Below are lines of data, and only some are wanted. Please repeat exactly those from the line that has "The height and width of the screenshot is (819, 1456). How" through the line that has "has height=919, width=1316.".

START MATERIAL FOR THIS EXERCISE

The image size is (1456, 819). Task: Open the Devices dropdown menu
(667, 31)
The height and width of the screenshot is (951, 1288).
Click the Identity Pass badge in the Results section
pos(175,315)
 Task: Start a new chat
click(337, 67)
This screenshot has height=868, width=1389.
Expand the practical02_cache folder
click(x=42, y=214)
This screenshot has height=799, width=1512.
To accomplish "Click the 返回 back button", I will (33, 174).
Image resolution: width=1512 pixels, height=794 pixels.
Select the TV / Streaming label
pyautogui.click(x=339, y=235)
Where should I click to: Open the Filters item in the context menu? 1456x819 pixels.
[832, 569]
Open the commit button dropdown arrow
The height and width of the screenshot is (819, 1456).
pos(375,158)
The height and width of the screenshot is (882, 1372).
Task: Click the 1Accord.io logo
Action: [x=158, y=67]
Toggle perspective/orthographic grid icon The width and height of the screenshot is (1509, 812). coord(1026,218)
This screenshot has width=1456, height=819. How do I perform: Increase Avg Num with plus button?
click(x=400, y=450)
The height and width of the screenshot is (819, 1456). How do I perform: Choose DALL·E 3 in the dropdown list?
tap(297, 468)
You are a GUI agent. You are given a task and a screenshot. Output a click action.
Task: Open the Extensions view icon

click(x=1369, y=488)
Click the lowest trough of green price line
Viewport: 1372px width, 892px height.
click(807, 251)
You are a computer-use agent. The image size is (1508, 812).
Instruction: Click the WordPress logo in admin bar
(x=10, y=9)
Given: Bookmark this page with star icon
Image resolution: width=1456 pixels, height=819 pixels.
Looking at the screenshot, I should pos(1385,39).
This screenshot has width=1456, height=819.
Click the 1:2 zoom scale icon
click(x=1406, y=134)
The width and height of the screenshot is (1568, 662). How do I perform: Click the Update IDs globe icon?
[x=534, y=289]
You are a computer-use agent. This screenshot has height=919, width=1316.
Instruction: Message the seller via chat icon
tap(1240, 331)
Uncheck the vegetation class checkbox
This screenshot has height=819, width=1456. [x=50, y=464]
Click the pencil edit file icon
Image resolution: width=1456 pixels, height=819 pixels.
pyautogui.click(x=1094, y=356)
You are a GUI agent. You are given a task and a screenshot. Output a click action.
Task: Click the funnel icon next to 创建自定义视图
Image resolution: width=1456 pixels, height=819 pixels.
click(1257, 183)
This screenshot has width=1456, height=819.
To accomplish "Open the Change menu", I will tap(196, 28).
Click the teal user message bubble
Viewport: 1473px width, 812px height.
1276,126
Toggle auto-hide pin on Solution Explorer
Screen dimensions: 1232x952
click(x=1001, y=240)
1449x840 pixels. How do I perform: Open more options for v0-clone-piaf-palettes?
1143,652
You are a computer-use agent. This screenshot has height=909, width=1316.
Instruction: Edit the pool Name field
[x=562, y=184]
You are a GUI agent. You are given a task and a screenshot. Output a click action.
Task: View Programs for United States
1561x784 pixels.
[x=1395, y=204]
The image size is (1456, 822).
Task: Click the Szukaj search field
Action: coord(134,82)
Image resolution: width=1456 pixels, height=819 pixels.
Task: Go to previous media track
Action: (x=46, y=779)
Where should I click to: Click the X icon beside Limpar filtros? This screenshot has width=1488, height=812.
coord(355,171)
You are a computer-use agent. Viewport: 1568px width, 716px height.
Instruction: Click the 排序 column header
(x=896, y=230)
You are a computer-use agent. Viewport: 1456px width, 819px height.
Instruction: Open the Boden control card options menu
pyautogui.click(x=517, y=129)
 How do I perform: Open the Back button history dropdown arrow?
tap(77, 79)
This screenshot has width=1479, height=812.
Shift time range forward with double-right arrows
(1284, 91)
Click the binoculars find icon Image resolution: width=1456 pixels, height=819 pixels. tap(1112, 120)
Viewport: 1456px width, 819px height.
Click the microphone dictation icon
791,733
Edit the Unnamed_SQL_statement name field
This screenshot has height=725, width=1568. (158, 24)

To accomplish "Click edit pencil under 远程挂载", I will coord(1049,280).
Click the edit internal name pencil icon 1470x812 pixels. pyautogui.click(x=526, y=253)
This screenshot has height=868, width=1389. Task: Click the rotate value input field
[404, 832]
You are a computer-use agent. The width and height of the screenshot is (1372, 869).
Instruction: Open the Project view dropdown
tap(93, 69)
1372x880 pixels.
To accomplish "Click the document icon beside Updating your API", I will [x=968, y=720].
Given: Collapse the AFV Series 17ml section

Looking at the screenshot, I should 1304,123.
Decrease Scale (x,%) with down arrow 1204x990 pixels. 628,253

END MATERIAL FOR THIS EXERCISE

> **PROBLEM SOLUTION**:
The height and width of the screenshot is (819, 1456). How do I perform: Choose DALL·E 3 in the dropdown list?
tap(297, 468)
You are a GUI agent. You are given a task and a screenshot. Output a click action.
Task: Open the Extensions view icon

click(x=1369, y=488)
Click the lowest trough of green price line
Viewport: 1372px width, 892px height.
click(807, 251)
You are a computer-use agent. The image size is (1508, 812).
Instruction: Click the WordPress logo in admin bar
(x=10, y=9)
Given: Bookmark this page with star icon
Image resolution: width=1456 pixels, height=819 pixels.
Looking at the screenshot, I should pos(1385,39).
This screenshot has width=1456, height=819.
Click the 1:2 zoom scale icon
click(x=1406, y=134)
The width and height of the screenshot is (1568, 662). How do I perform: Click the Update IDs globe icon?
[x=534, y=289]
You are a computer-use agent. This screenshot has height=919, width=1316.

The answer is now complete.